• _WHAT YOU ARE ASKED TO DO_
In your answer, give each entry again exactly as it appears.

EXCERPTED DATA section start

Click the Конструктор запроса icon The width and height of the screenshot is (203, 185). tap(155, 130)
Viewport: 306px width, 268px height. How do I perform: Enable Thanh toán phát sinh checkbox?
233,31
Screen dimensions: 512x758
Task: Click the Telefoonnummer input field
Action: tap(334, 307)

EXCERPTED DATA section end

• _ANSWER TO THE EXERCISE_
Click the Конструктор запроса icon The width and height of the screenshot is (203, 185). tap(155, 130)
Viewport: 306px width, 268px height. How do I perform: Enable Thanh toán phát sinh checkbox?
233,31
Screen dimensions: 512x758
Task: Click the Telefoonnummer input field
Action: tap(334, 307)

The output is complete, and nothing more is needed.